Red Hat Bugzilla – Bug 599475
Potential security problem over migration port
Last modified: 2013-01-09 17:40:24 EST
Description of problem:
Migration through tcp connection requires an incoming tcp port for the dest host. If a malicious connection (e.g. a telnet probe) just happens before the migration instruction being entered. Migration will fail/hang.
Version-Release number of selected component (if applicable):
CLI on dest:
/usr/libexec/qemu-kvm -m 2G -smp 2 -drive file=win2008r2-64.qcow2,if=none,id=drive-virtio0,boot=on -device ide-drive,drive=drive-virtio0 -netdev tap,id=hostnet0,vhost=on -device virtio-net-pci,netdev=hostnet0,mac=76:00:40:3F:20:20,bus=pci.0,addr=0x4 -boot order=dc,menu=on -uuid 17644ecc-d3a1-4d3c-a386-12daf50015f2 -rtc base=utc -no-hpet -rtc-td-hack -no-kvm-pit-reinjection -monitor stdio -cpu qemu64,+sse2 -balloon none -vnc :1 -incoming tcp:0:5800
Steps to Reproduce:
1. Start VM on host machine (either with vnc or spice)
2. Start VM on dest machine with "-incoming tcp:0:5800"
3. telnet $dest 5800
4. from host machine, start migration
# migrate -d tcp:$dest:5800
# info migrate
Migration will never succeed.
Even if you stop the telnet process, and start VM listening on dest machine again, migration can no longer proceed unless migrate_cancel being instructed first.

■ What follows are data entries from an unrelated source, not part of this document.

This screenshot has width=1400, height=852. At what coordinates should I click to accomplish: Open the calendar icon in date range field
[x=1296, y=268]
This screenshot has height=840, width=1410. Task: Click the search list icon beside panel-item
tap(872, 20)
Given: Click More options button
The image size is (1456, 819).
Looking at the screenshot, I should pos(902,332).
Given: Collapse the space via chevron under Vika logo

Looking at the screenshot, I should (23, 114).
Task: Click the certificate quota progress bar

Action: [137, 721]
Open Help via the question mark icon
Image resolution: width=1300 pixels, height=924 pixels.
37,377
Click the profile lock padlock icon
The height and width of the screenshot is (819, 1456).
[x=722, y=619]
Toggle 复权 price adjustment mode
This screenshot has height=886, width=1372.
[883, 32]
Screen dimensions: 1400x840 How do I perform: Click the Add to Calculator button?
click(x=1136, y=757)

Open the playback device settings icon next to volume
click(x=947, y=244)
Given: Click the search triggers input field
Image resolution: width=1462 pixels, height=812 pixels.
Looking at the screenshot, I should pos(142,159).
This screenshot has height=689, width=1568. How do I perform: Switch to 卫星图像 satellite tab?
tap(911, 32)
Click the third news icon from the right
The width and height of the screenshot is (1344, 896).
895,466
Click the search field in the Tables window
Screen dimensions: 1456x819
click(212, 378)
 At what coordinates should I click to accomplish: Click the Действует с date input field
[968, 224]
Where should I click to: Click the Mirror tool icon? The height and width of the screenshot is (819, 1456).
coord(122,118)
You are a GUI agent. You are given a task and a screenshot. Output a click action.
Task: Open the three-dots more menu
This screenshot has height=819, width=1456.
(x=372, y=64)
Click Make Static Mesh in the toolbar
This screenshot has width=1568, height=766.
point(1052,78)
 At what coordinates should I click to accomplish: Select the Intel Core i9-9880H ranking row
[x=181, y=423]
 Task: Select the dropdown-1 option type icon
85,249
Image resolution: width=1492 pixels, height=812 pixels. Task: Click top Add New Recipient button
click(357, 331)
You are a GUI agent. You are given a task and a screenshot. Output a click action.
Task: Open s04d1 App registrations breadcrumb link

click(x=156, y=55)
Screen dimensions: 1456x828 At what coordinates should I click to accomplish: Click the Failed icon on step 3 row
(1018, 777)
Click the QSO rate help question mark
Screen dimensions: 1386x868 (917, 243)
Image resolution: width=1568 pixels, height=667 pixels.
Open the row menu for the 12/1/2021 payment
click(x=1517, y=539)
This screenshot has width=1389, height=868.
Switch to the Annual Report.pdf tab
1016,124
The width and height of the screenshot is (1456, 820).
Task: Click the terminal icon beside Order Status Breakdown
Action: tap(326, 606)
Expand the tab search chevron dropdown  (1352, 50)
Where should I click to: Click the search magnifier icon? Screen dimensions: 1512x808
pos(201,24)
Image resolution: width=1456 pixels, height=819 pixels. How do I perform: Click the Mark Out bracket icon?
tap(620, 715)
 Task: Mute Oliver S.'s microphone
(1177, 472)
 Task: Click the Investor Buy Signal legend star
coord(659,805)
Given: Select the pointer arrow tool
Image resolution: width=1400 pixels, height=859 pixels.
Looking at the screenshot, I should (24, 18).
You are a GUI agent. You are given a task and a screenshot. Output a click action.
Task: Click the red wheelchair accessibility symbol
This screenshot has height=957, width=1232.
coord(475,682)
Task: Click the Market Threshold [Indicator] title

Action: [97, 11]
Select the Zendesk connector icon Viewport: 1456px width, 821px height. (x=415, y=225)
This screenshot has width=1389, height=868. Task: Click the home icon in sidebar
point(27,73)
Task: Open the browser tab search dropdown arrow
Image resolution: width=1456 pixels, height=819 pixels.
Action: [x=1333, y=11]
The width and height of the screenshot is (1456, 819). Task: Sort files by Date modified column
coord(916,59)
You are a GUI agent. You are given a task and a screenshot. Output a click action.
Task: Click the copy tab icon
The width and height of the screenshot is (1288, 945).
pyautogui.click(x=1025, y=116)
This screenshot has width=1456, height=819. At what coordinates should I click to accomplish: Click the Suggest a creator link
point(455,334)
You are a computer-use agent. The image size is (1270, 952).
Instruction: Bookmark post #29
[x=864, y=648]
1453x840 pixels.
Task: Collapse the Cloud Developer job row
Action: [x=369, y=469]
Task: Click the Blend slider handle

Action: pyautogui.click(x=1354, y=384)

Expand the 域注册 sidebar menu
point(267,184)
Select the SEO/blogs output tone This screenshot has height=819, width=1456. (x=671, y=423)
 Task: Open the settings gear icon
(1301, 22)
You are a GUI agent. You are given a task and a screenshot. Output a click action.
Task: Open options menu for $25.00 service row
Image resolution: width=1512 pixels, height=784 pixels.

Illegal port probe over migration port should be prohibited.
This request was evaluated by Red Hat Product Management for inclusion in a Red
Hat Enterprise Linux major release. Product Management has requested further
review of this request by Red Hat Engineering, for potential inclusion in a Red
Hat Enterprise Linux Major release. This request is not yet committed for
Why is that a bug? Mgmt will re-issue the migration.
Anyway it seems like low priority. The host environment is presumed safe.